I am looking for a function $f:[a, +\infty)\to\mathbb{R}$ with $a\in\mathbb{R}$ such that $f(x)$ satisfies all the following conditions:

1. $f(x)$ is Riemann Integrable on $[a,m]$ for all $m>a$;
2. $\lim_{x\to +\infty}f(x)$ does not exist;
3. $f(x)$ is an unbounded function on $[b, +\infty)$ for all $b>a$;
4. $\int_{a}^{+\infty}f(x)dx\in\mathbb{R}$.

Here's my attempt:

Let

$f(x)=\begin{cases}n&\mbox{ if }x\in \mathbb{N}\\ 0&\mbox{ otherwise}\end{cases}$

and $[a, +\infty)=[1, +\infty)$

1. $f(x)$ is Riemann integrable over $[1, m]\mbox{ for all }m>1$, because is a continuous function with a finite number of discontinuities;

2. $\lim_{x\to +\infty}f(x)$ does not exists, in fact I can consider two sequences $(x_n)_{n\in\mathbb{N}}$ and $(y_n)_{n\in\mathbb{N}}$ such that

   $\forall n\in\mathbb{N}, \ x_n\in\mathbb{N}\mbox{ and }\lim_{n\to +\infty}x_n=+\infty$

   $\forall n\in\mathbb{N}, \ y_n\notin\mathbb{N}\mbox{ and }\lim_{n\to +\infty}y_n=+\infty$

and I can prove that $\lim_{n\to +\infty}f(x_n)=+\infty\mbox{ but }\lim_{n\to +\infty}f(y_n)=0$.

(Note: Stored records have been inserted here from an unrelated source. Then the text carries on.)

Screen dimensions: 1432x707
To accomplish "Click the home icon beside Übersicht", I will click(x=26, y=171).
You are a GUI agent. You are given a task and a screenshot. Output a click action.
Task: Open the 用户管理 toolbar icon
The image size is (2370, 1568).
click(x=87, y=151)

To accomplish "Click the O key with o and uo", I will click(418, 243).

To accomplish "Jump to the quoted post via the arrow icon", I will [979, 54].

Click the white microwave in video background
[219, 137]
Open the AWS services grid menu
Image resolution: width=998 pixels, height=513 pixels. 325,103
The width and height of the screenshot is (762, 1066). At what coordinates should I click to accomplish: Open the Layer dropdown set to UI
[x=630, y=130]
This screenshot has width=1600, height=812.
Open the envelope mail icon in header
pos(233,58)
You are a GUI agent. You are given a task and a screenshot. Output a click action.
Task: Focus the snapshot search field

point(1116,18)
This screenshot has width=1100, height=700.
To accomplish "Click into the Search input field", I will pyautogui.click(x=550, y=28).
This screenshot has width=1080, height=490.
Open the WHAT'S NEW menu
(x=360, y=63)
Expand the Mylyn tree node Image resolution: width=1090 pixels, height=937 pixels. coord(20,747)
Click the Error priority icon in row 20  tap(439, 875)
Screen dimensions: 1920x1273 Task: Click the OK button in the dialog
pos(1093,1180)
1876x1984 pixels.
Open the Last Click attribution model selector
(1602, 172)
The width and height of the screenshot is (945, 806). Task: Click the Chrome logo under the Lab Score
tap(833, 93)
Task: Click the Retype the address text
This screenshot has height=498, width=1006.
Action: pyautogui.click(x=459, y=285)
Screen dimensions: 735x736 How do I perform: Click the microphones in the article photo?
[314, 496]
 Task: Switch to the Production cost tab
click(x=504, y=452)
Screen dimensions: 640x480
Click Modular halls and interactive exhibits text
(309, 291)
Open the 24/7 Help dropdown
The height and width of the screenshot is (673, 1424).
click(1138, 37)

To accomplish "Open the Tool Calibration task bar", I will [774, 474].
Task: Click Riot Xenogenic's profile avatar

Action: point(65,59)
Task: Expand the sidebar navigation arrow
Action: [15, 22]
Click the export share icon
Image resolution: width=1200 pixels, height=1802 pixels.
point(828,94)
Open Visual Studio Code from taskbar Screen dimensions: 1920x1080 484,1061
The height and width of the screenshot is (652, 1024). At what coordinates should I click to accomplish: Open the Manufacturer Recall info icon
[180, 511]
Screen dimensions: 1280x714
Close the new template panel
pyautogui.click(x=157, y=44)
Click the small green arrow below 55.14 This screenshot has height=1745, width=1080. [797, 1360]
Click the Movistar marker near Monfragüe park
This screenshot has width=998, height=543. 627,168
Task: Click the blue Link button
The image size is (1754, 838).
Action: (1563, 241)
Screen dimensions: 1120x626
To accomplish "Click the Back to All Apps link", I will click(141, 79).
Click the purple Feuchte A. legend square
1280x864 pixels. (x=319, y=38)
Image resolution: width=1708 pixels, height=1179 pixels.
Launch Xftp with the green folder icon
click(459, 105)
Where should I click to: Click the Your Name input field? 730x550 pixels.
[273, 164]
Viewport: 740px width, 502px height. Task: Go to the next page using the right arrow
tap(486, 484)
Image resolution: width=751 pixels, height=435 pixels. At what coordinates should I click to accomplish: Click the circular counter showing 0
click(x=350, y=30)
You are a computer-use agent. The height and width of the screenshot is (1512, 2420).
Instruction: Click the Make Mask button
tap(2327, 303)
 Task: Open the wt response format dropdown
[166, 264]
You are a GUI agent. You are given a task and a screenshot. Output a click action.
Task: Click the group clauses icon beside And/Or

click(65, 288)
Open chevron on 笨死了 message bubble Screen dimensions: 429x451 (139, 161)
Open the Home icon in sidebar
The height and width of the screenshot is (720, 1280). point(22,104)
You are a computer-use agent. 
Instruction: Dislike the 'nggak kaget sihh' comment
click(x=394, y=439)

3. $f(x)$ is unbounded over $[b,+\infty)\mbox{ for all }b>1$, in fact $\lim_{n\to +\infty}f(x_n)=+\infty$.
4. Now I think, but it's just a congecture, that $\int_{1}^{+\infty}f(x)dx=0$, is this true? How can I explain this?

Thank you.

Answer 1

You're entirely correct, assuming by "integral" you mean "Lebesgue integral" for your part 4.

$\int_1^{\infty} f(x) dx$ is the integral of the indicator function of a null set (indeed, all countable subsets of $\mathbb{R}$ have measure $0$), so its value is $0$.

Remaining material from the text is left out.